Child Psychologist
Jean Piaget
He found the secrets of human learning and knowledge hidden behind the cute and seemingly illogical notions of children
BY SEYMOUR PAPERT
Jean Piaget, the pioneering Swiss philosopher and psychologist,
spent much of his professional life listening to children,
watching children and poring over reports of researchers around
the world who were doing the same. He found, to put it most
succinctly, that children don't think like grownups. After
thousands of interactions with young people often barely old
enough to talk, Piaget began to suspect that behind their cute
and seemingly illogical utterances were thought processes that
had their own kind of order and their own special logic.

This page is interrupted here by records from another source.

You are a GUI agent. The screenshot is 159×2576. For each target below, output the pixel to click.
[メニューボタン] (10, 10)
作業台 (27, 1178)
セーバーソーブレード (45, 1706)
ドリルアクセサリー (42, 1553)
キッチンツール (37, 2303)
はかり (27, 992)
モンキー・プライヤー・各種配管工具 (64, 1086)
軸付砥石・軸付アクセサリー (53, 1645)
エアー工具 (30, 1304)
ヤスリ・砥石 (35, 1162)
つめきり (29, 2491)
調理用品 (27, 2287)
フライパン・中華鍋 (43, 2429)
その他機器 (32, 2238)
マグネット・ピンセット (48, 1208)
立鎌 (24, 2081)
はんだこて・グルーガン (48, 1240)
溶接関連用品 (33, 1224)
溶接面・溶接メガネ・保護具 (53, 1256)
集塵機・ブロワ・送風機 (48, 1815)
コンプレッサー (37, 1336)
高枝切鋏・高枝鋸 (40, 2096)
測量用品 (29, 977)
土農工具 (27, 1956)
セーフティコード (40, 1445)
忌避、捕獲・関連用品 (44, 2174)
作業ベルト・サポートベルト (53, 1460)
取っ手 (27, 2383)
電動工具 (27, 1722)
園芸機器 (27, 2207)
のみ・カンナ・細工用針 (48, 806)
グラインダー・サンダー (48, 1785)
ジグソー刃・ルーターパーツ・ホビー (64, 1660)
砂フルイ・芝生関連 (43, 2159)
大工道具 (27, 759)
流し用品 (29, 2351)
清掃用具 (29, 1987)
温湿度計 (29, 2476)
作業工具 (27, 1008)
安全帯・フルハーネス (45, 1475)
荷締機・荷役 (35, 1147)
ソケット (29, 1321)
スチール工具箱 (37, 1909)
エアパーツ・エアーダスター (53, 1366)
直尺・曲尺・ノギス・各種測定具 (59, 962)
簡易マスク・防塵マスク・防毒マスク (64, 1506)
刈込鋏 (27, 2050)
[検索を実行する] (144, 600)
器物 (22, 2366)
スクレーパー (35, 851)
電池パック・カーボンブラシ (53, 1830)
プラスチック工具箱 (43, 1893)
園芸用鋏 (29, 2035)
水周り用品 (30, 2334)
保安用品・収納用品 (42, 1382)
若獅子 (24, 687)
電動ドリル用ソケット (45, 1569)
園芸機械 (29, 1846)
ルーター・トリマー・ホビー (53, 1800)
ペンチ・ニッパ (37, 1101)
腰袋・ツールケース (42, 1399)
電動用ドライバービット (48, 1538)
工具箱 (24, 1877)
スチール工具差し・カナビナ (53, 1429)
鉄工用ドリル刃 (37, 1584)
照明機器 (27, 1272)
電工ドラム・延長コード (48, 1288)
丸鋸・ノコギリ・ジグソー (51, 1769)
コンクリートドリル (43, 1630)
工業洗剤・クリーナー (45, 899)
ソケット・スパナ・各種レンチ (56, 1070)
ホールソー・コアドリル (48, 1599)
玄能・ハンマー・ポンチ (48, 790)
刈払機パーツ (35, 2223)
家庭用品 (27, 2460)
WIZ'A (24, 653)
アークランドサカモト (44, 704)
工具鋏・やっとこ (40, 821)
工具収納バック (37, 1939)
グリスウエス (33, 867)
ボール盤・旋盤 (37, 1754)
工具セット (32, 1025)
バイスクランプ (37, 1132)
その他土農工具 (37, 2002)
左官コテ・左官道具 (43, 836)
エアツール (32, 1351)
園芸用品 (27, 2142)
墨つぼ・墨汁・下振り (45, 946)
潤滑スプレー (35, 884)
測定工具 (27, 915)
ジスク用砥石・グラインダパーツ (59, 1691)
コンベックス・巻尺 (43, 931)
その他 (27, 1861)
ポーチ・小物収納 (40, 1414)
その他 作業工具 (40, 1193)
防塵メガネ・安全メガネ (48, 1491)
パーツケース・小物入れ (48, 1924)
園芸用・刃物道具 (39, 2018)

Einstein called it a discovery "so simple that only a genius
could have thought of it."
Piaget's insight opened a new window into the inner workings of
the mind. By the end of a wide-ranging and remarkably prolific
research career that spanned nearly 75 years--from his first
scientific publication at age 10 to work still in progress when
he died at 84--Piaget had developed several new fields of
science: developmental psychology, cognitive theory and what
came to be called genetic epistemology. Although not an
educational reformer, he championed a way of thinking about
children that provided the foundation for today's
education-reform movements. It was a shift comparable to the
displacement of stories of "noble savages" and "cannibals" by
modern anthropology. One might say that Piaget was the first to
take children's thinking seriously.
Others who shared this respect for children--John Dewey in the
U.S., Maria Montessori in Italy and Paulo Freire in
Brazil--fought harder for immediate change in the schools, but
Piaget's influence on education is deeper and more pervasive. He
has been revered by generations of teachers inspired by the
belief that children are not empty vessels to be filled with
knowledge (as traditional pedagogical theory had it) but active
builders of knowledge--little scientists who are constantly
creating and testing their own theories of the world. And though
he may not be as famous as Sigmund Freud or even B.F. Skinner,
his contribution to psychology may be longer lasting. As
computers and the Internet give children greater autonomy to
explore ever larger digital worlds, the ideas he pioneered
become ever more relevant.
Piaget grew up near Lake Neuchatel in a quiet region of French
Switzerland known for its wines and watches. His father was a
professor of medieval studies and his mother a strict Calvinist.
He was a child prodigy who soon became interested in the
scientific study of nature. When, at age 10, his observations
led to questions that could be answered only by access to the
university library, Piaget wrote and published a short note on
the sighting of an albino sparrow in the hope that this would
influence the librarian to stop treating him like a child. It
worked. Piaget was launched on a path that would lead to his
doctorate in zoology and a lifelong conviction that the way to
understand anything is to understand how it evolves.